Measuring the similarity between texts is a common task in many applications. It is useful in classic NLP fields like search, as well as in such far from NLP areas as medicine and genetics. There are many different approaches of how to compare two texts (strings of characters). Each has its own advantages and disadvantages and is good only for a range of specific use cases. To help you better understand the differences between the approaches we have prepared the following infographic.
We highlight 6 large groups of text distance metrics: edit-based similarities, token-based similarities, sequence-based, phonetic, simple, and hybrid. The core features of each category are described in the infographic. Here, we just want to explain some nuances.
Edit based similarities are simple to understand. The more atomic operations you should perform to convert one string into another, the larger distance between them is observed. For example, the distance between words “hat” and “cat” is 1, and the distance between “map” and “cat” is 2. It is obvious that this approach is applicable only for words and short phrases but useless for longer texts. Also, this approach cannot take into account the semantic meaning of the words, because it compares only the characters. In the same time, we understand, that semantic distance between “lemon” and “apple” is less than between “lemon” and “moon” despite the fact that edit distance between “lemon” and “apple” may be greater than the distance between “lemon” and “moon”. That’s why edit based distances are used in the applications, where semantic meaning is not such important as similarity in writing. It is also worth to say that the most prominent edit based algorithm is the Levenshtein algorithm. Very often people think about edit based distances as about Levenshtein similarity.
Token-based similarities are a little bit more complex. Those analyze text as a set of tokens (words). This allows to take into account the semantic meaning of the words and to process large texts. Semantic meaning plays a role here because you can use word vector representations (word2vec) to describe each word in the text and then compare vectors. Also, using a bag of words approach and TF-IDF method allows comparing the semantic similarity between entire texts (although not between independent words). Token-based similarities are very widely used in different areas. Probably, it is the most well-known approach to work with texts. Nevertheless, it is not applicable to a range of use cases.
The next group of distance is sequence based distances. It is somewhat similar to edit based distances, but not completely the same. You may be guessing what is the difference between comparing strings on the basis of the longest common subsequence and the longest common substring. Longest common subsequence doesn’t take into account if there are some letters between characters from subsequence. For example, consider sets of letters “aebcdnlp” and “taybcrd”. The longest common subsequence between these words is “abcd”, while the longest common substring is only “bc”. The fields of application for these approaches are slightly different from edit based approaches, but the pros and cons are almost the same.
Phonetic algorithms form a separate group of methods for string comparison. In this case, it is not even string comparison but rather an audio comparison. These algorithms compare words based on how they are pronounced. It is hard to compare long texts in this way. The short sentences or phrases are the maximum threshold for these algorithms. Also, they cannot take into account the semantic meaning. Nevertheless, there are situations when these methods are indispensable.
The next several algorithms we want to mention are very simple to understand and use, so they form a group of methods which can be called as “Simple”. These methods can compare strings based on the similar prefixes or postfixes. Also, there are algorithms called “length distance” and “identity similarity”. The first ones compare strings by counting the number of characters in each of them and the second algorithms simply check if these strings are completely the same or not.
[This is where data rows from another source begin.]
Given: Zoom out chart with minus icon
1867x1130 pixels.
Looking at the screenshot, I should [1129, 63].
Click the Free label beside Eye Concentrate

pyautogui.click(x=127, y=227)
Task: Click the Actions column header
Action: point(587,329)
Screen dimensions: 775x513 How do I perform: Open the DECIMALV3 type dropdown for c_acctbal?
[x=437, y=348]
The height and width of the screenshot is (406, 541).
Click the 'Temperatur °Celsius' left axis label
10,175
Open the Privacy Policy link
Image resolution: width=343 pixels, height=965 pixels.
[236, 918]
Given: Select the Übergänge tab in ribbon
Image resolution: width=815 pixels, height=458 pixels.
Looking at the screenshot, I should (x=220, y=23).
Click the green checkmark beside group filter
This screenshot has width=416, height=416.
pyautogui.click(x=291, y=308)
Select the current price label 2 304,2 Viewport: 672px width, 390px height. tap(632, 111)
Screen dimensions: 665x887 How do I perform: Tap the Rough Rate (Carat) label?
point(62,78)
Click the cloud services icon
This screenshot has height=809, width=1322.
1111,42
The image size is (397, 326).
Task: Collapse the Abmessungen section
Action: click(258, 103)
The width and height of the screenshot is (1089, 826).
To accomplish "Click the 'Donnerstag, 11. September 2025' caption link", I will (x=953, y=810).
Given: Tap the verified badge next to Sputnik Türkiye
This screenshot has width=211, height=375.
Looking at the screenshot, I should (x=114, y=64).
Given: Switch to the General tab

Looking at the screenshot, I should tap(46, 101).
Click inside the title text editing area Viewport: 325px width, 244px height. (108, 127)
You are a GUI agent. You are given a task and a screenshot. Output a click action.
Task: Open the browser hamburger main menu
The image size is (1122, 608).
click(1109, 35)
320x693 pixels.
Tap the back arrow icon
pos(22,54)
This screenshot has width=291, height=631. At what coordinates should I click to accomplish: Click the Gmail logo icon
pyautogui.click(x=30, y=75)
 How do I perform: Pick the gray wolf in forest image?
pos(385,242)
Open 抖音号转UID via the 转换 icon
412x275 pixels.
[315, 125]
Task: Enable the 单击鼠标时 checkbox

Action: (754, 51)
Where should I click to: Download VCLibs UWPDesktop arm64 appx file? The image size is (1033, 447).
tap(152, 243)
As you can see, all these algorithms are very primitive and can be used only in very specific situations.
The last group we want to describe is hybrid algorithms. There is only one method: Monge-Elkan. It is a mix of edit based and token based distance. You can choose any edit based algorithm. The Monge-Elkan method compares each word in one text with each word in another text (so it is token-based), but when comparing words it uses some of the edit based methods (so it is edit-based at the same time). Then, distances between words are aggregated to derive a single value of the distance between the two texts. One important thing here is that this method is not symmetrical. This means that the result of comparison depends on what string you take as the first string and what as the second one. We describe this situation in the cons section of our infographic, but actually, it is not a problem for all applications. In other words, there are many use cases where symmetry is not important.
In this article, we have briefly described some interesting and important notes about different approaches to strings comparison. To understand and remember all these things better, please explore our infographics. There are no good or bad approaches, all of them appeared due to the need of using in particular cases. So, when you need to compare two strings, firstly think about what is the final result you expect to have, and then choose the right metric. Use our infographics as a cheat sheet!